• [The input]:
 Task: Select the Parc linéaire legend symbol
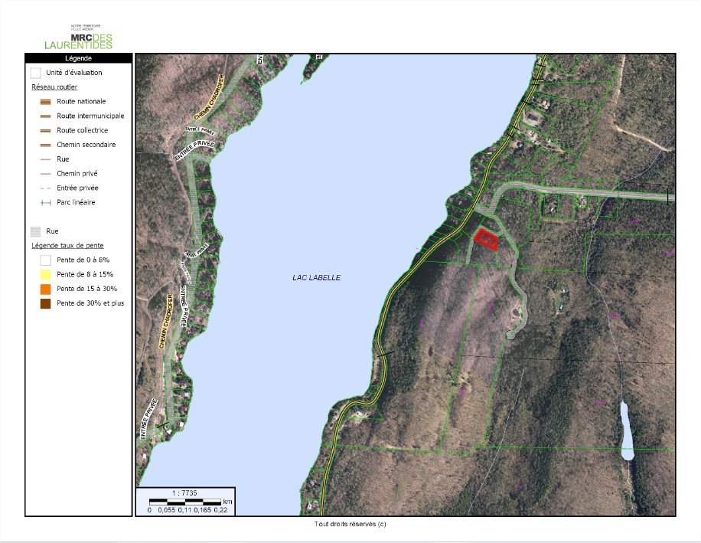tap(45, 203)
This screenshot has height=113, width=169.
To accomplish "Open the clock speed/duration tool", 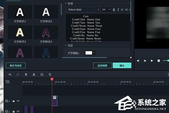I will [42, 74].
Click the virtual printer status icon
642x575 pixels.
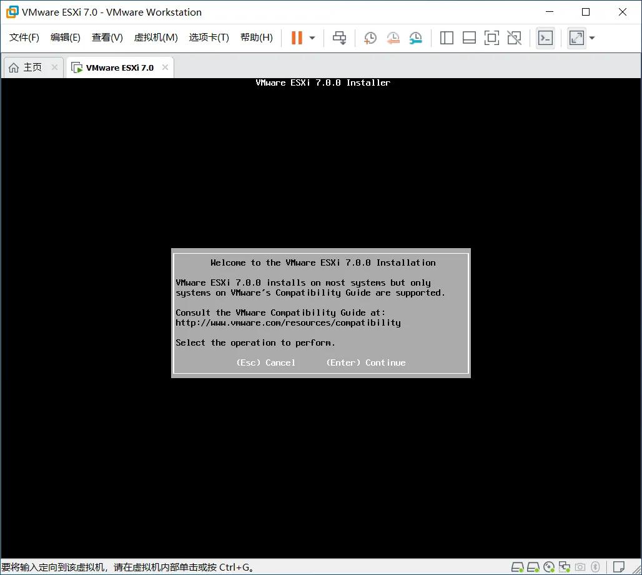[580, 567]
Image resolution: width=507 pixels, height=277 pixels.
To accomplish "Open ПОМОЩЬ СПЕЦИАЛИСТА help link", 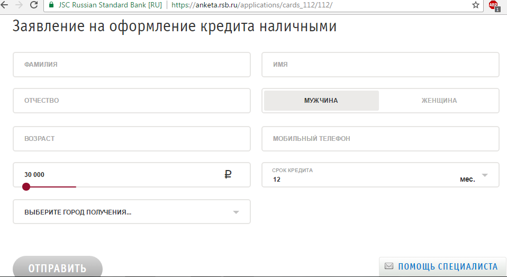I will (448, 266).
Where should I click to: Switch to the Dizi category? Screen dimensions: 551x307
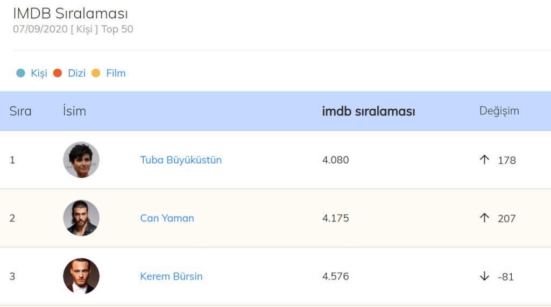(x=76, y=73)
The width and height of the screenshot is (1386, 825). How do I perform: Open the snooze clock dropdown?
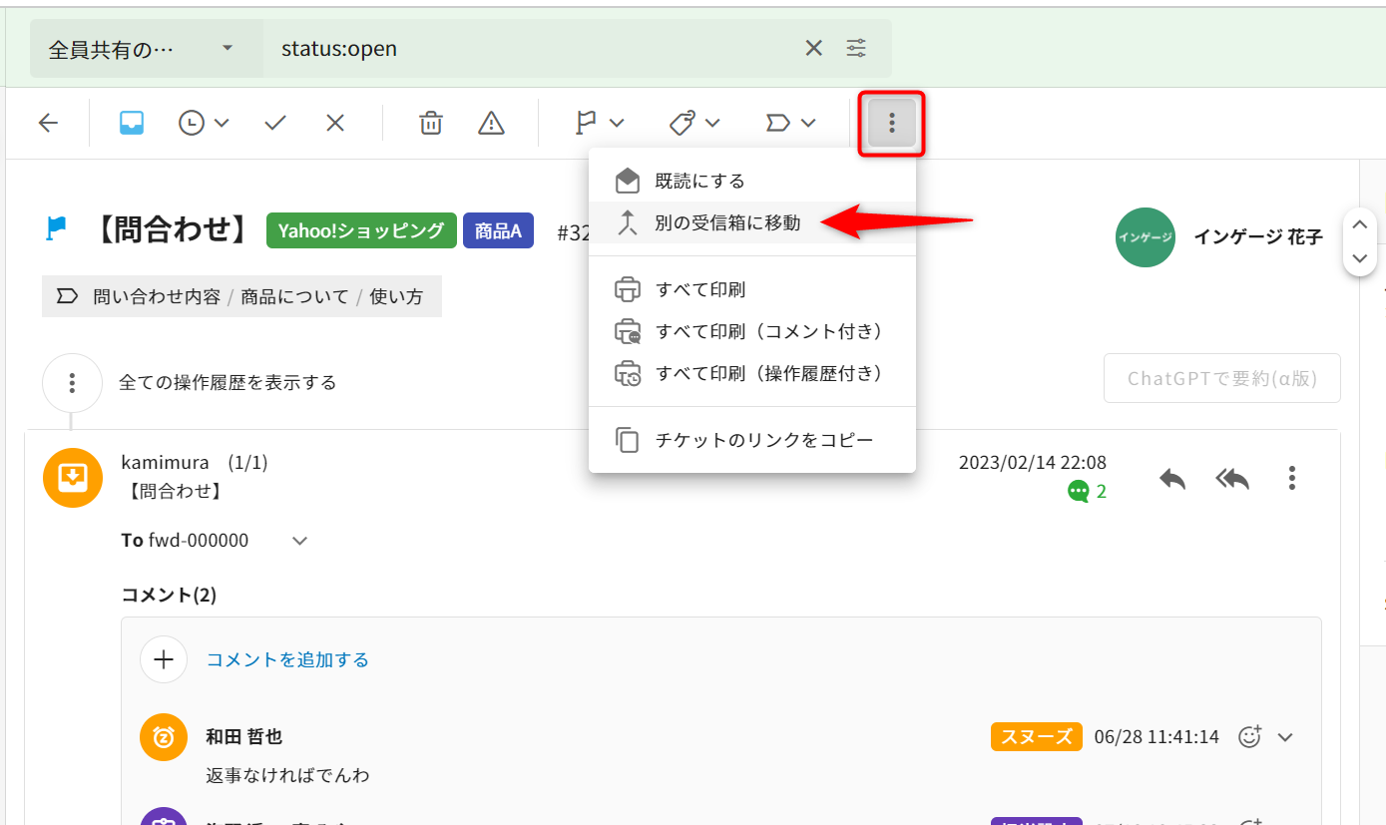204,123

• [Problem to solve]:
Would you restate, word for word, the lines from the one holding "The width and" through the end of the material above? Omit the pictures.

• [Task answer]:
The width and height of the screenshot is (1386, 825). How do I perform: Open the snooze clock dropdown?
204,123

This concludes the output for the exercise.